Daar was de Dritte im Bunde: de buurman van Klaas en zijn onmiddellijke chef: de hoofdportier Foks, dat wil zeggen, de toenmalige hoofdportier. Foks was na de gebeurtenissen van 23 mei gedegradeerd tot gewoon portier. Hij moest getuigen en sprak zich geheel en al in zijn eigen voordeel uit. Natuurlijk was hij ’s nachts niet bij Malina geweest. Hij kende haar niet eens echt. Die Brugman was een jaloerse vent. Foks werd door de rechtbank aan zijn eed herinnerd. Maar hij wist alles zeker. Brugman had Foks nog eens uitgescholden voor “gladakker”. Ja, dat klonk jaloers. En dan die klewang in huis. De buurvrouw die Malina nog hoorde schreeuwen. Brugman had het gedaan, dat stond vast.
Koelie
Het is opvallend hoe mild en begripvol de kranten schrijven over de zaak Brugman. De beklaagde – feitelijk: de moordenaar – krijgt veel sympathie. Hij is het slachtoffer van zichzelf, van moeilijke emoties door een waarschijnlijk moeilijke liefdesrelatie. Overspel, jaloezie, angst om de ander te verliezen, de kranten reiken allerhande redenen voor begrip aan, Klaas Brugman lijkt een stakker te zijn.
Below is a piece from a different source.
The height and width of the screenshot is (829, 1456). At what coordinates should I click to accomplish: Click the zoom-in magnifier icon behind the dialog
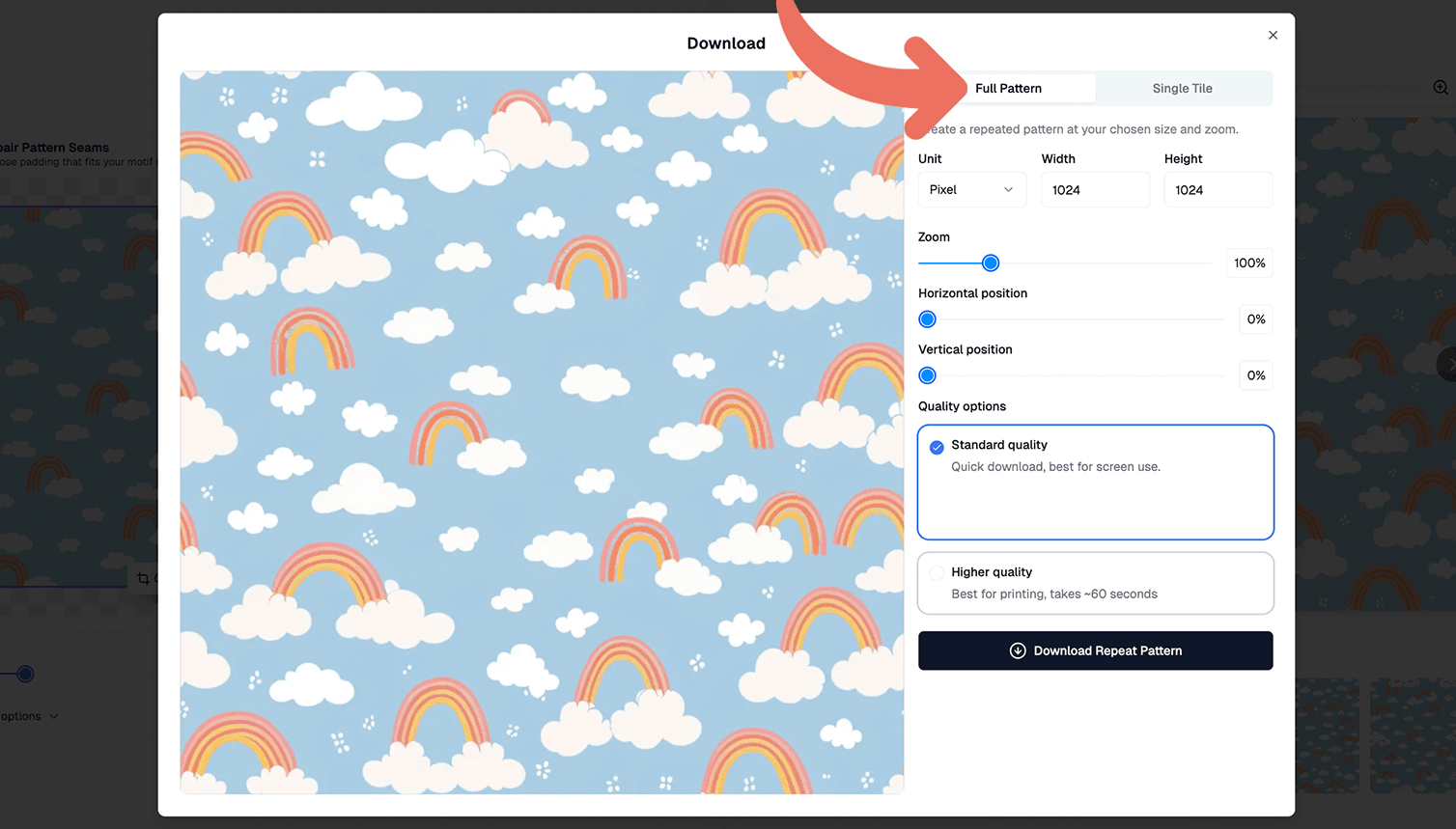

Zijn advocaat pleitte zelfs voor “clementie” bij het vaststellen van de strafmaat.
Zou dat ook zo zijn geweest als Klaas inheems was geweest en Malina een Hollandse vrouw? Omkering geeft inzicht, en daarmee komt iets in beeld van het raciaal gekleurde rechtssysteem van de kolonie. Een voorbeeld: zes jaar later steekt een koelie met een mes in op mevrouw Landzaat, de echtgenote van een Hollandse assistent-resident. Zij sterft. De pers schrijft vooral met afkeer over de koelie; hij krijgt de doodstraf en wordt terechtgesteld.
Straf
Op 28 augustus meldde het Nieuws van den Dag voor Nederlandsch-Indië het oordeel van de rechtbank. Klaas Brugman werd
“wegens doodslag veroordeeld tot één jaar gevangenisstraf, met aftrek van den tijd in preventieve hechtenis doorgebracht.”
Dat betekende: een jaar minus een kleine vier maanden, dus zo’n acht maanden gevangenisstraf. Klaas vond het te lang en ging in hoger beroep. Kennelijk had hij geen besef van berouw en boete willen doen. Er zijn moordenaars, die dankbaar zouden zijn voor een klein jaartje zitten.
Twee maanden later kreeg Klaas de bindende uitslag van zijn hoger beroep: hij kreeg 1 jaar en zes maanden opgelegd, onder aftrek van preventieve hechtenis. Dat moet behoorlijk zijn tegengevallen. Méér straf, in plaats van minder. Er bestond toch iets van rechtvaardigheid bij justitie, al was het weinig en al kwam het laat.